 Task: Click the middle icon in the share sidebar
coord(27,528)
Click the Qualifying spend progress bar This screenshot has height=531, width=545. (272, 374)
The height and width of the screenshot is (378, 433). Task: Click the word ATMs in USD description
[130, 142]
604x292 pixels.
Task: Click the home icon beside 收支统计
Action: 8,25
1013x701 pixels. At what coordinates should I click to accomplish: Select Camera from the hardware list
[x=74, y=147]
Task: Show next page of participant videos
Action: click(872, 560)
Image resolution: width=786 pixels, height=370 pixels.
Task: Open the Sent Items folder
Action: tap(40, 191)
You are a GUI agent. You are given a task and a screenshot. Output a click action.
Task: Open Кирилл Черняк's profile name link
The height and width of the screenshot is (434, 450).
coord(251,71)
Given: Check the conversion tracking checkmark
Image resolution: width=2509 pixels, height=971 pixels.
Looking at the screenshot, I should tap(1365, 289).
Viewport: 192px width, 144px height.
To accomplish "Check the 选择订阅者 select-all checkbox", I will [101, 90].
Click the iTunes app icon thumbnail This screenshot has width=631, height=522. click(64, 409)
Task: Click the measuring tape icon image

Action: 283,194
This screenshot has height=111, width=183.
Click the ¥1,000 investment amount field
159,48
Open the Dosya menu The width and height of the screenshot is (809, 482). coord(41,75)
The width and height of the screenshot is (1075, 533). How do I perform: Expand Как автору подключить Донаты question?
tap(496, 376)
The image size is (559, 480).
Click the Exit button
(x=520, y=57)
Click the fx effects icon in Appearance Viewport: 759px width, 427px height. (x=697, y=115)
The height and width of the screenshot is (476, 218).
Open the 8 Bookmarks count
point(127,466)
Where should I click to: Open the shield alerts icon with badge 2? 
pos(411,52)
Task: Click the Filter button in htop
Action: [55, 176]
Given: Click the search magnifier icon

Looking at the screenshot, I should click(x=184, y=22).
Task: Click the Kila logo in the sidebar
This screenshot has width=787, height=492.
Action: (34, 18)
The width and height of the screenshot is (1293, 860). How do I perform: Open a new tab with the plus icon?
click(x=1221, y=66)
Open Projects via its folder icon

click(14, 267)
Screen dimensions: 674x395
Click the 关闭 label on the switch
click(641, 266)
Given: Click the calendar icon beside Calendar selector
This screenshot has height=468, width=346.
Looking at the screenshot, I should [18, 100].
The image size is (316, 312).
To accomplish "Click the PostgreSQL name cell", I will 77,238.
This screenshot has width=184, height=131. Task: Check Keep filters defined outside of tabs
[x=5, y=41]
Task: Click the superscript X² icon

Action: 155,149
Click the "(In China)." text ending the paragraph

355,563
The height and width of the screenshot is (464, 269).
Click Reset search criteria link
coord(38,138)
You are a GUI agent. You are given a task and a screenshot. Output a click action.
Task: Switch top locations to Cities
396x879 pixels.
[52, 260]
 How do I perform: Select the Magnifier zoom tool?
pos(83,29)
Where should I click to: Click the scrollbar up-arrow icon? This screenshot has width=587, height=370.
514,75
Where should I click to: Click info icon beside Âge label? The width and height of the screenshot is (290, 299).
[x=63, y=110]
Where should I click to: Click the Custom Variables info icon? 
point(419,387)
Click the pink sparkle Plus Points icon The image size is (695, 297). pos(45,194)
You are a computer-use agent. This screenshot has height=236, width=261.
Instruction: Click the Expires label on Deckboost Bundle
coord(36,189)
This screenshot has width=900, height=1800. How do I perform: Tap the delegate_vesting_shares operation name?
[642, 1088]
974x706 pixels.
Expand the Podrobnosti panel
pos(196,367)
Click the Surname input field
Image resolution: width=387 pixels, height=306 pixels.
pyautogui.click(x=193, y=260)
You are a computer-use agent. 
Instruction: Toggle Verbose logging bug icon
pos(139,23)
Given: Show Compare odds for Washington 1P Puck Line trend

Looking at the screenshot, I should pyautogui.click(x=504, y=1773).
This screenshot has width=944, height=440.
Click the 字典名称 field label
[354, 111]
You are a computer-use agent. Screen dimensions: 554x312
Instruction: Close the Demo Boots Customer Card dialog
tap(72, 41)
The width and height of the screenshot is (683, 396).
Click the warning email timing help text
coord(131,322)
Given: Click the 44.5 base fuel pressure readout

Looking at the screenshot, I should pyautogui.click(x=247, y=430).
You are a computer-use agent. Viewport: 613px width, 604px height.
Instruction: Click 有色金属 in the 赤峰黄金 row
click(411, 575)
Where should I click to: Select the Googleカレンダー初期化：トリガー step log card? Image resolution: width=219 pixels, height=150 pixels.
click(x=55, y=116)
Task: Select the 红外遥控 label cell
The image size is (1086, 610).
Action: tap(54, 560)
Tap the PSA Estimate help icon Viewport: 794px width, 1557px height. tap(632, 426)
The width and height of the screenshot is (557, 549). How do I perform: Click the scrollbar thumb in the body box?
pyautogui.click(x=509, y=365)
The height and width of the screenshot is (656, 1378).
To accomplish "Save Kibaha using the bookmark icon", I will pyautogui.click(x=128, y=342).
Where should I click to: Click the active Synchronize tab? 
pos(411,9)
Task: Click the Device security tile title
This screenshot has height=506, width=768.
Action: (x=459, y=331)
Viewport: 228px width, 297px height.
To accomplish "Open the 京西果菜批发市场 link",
++++++++++++++++++++
▶ _ASSIGNED TASK_:
Reproduce exactly the stretch of lines that starts at the one containing "Given: Click the 44.5" and ends with the final line of the data, including both ends and nothing more.

▶ _ANSWER SECTION_:
Given: Click the 44.5 base fuel pressure readout

Looking at the screenshot, I should pyautogui.click(x=247, y=430).
You are a computer-use agent. Viewport: 613px width, 604px height.
Instruction: Click 有色金属 in the 赤峰黄金 row
click(411, 575)
Where should I click to: Select the Googleカレンダー初期化：トリガー step log card? Image resolution: width=219 pixels, height=150 pixels.
click(x=55, y=116)
Task: Select the 红外遥控 label cell
The image size is (1086, 610).
Action: tap(54, 560)
Tap the PSA Estimate help icon Viewport: 794px width, 1557px height. tap(632, 426)
The width and height of the screenshot is (557, 549). How do I perform: Click the scrollbar thumb in the body box?
pyautogui.click(x=509, y=365)
The height and width of the screenshot is (656, 1378).
To accomplish "Save Kibaha using the bookmark icon", I will pyautogui.click(x=128, y=342).
Where should I click to: Click the active Synchronize tab? 
pos(411,9)
Task: Click the Device security tile title
This screenshot has height=506, width=768.
Action: (x=459, y=331)
Viewport: 228px width, 297px height.
To accomplish "Open the 京西果菜批发市场 link",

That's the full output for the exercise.